Return all lines of the data in which the string "field" occurs.

Collected data entries:
== Segment start ==

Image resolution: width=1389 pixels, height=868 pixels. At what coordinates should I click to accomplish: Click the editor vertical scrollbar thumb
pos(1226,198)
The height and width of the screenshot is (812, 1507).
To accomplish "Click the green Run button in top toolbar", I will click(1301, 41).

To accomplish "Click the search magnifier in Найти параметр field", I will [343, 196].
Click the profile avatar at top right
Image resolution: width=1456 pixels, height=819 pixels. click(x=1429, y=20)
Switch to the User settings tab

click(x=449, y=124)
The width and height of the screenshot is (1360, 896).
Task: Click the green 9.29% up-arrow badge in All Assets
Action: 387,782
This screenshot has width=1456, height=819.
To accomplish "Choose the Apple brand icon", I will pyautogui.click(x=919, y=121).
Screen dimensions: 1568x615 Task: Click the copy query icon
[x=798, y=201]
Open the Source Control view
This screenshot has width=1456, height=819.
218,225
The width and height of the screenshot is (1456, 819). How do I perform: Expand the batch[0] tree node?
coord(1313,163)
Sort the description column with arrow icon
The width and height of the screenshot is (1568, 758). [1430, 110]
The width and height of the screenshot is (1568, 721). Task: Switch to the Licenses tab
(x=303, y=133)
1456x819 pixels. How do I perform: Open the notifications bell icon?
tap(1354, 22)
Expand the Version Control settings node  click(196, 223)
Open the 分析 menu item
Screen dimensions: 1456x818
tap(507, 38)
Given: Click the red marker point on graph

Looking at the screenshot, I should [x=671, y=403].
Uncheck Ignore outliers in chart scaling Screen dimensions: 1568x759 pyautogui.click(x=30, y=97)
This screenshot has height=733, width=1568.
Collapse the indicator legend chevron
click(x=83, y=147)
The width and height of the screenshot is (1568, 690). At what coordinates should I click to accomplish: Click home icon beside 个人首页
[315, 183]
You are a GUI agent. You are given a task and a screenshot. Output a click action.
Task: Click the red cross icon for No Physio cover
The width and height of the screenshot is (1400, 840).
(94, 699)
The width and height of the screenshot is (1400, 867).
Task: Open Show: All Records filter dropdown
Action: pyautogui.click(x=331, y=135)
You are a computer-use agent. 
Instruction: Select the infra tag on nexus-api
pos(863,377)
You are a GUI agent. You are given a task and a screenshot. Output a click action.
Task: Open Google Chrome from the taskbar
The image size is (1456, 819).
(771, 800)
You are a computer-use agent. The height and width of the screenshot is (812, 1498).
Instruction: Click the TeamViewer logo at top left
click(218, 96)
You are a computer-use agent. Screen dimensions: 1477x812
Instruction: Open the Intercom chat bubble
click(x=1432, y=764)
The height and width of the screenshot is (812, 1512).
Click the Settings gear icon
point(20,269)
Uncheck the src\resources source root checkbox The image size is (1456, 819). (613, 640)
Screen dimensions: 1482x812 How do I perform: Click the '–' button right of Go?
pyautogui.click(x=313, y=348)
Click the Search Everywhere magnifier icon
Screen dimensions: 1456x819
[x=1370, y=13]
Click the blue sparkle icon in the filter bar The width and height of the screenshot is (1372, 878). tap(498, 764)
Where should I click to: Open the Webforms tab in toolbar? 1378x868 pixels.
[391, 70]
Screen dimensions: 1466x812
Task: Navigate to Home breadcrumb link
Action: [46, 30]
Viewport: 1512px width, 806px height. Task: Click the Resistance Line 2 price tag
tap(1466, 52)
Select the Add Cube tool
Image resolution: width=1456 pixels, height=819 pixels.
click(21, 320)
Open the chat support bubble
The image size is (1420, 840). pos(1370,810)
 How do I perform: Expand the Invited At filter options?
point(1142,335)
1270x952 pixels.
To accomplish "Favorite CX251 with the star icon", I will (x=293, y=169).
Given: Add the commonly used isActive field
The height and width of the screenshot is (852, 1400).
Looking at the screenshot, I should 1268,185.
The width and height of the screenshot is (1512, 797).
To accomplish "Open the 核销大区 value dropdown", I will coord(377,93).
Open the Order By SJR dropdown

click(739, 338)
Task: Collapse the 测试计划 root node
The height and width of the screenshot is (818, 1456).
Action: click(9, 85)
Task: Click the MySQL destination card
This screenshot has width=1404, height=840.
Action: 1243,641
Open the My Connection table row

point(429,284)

== Segment end ==

Output of the exercise:
To accomplish "Click the search magnifier in Найти параметр field", I will [343, 196].
Given: Add the commonly used isActive field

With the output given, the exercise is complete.